Review of Savage Machinery by Karen Rigby, Finishing Line Press (2008), 18 pp., $14, ISBN 978-1-59924-287-3, ISBN 1- 59924-287-7. Reviewed by David Chorlton.

In “The Story of Adam and Eve,” Karen Rigby works in a style not unlike that of fifteenth century artists in that she uses words with the same delicacy and care the Boucicaut Master and Workshop of c. 1415 would have done. I often wonder what moves us to want to write about art, whether paintings offer us an entry to worlds otherwise denied us in our mechanical age or whether they are just convenient points of departure for those days when the muse is on strike. In this book, the interest in what is seen is always a first step in going beneath surfaces and exploring what is hidden there. Amid much beautiful language, this poem is where the title is tucked away:
Before the savage machinery.
A woman sprung from bone facing her husband,
his body inside her, his body a wing,
in thickened amber—
Rigby’s interest in visual art also leads her to Leonardo da Vinci and Edward Hopper. Just as the painting process can elevate its subject matter, writing can inject a soul into inanimate objects. We find a sequence of poems based on the earthly and everyday in studying first onions, then borscht, bread and plums. “The Song for the Onion” is one that dramatizes it, while in “Borscht” a series of historical and cultural associations are spooned up for our consumption. “Bread,” at least in this baking, has a romantic flavor, and the “Plums” likewise live highly enhanced lives.

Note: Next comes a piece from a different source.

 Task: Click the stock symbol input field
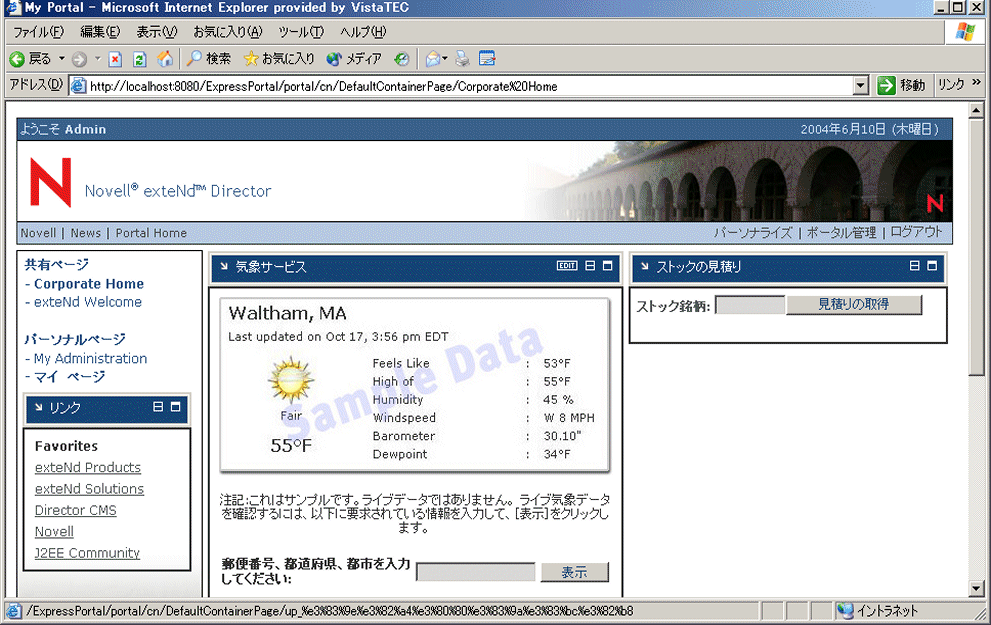coord(750,304)
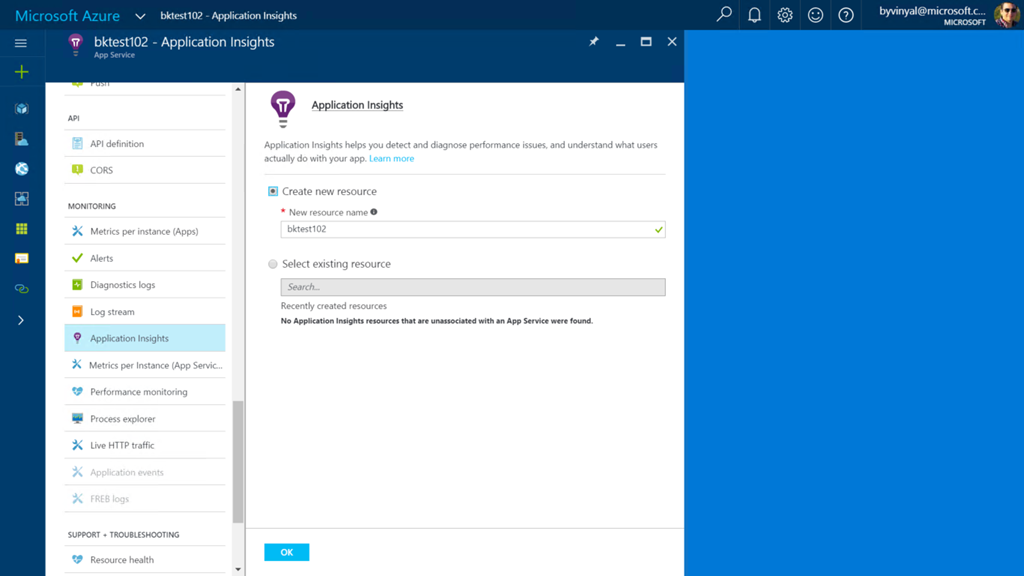
Task: Click the info icon beside New resource name
Action: tap(374, 212)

Another feature that stands out in Savage Machinery is a sense of mystery. The first poem, “Bathing in the Burned House,” opens with a picture drawn with Rigby’s distinctly visual language:
The house shimmers
behind ribbons of heat. Like a child’s
shoe-box diorama, three brick walls embrace
the clawfoot tub. Its beveled rim

is painted black. The brass rod
stands upright as heron.
From here the poem takes a series of turns, testing the readers’ faith perhaps, and closes with:
Mid-August, any miracle could surface—
Mary’s image graven in the road’s peeled tar.
Savage Machinery is a pensive and pleasurable little group of poems.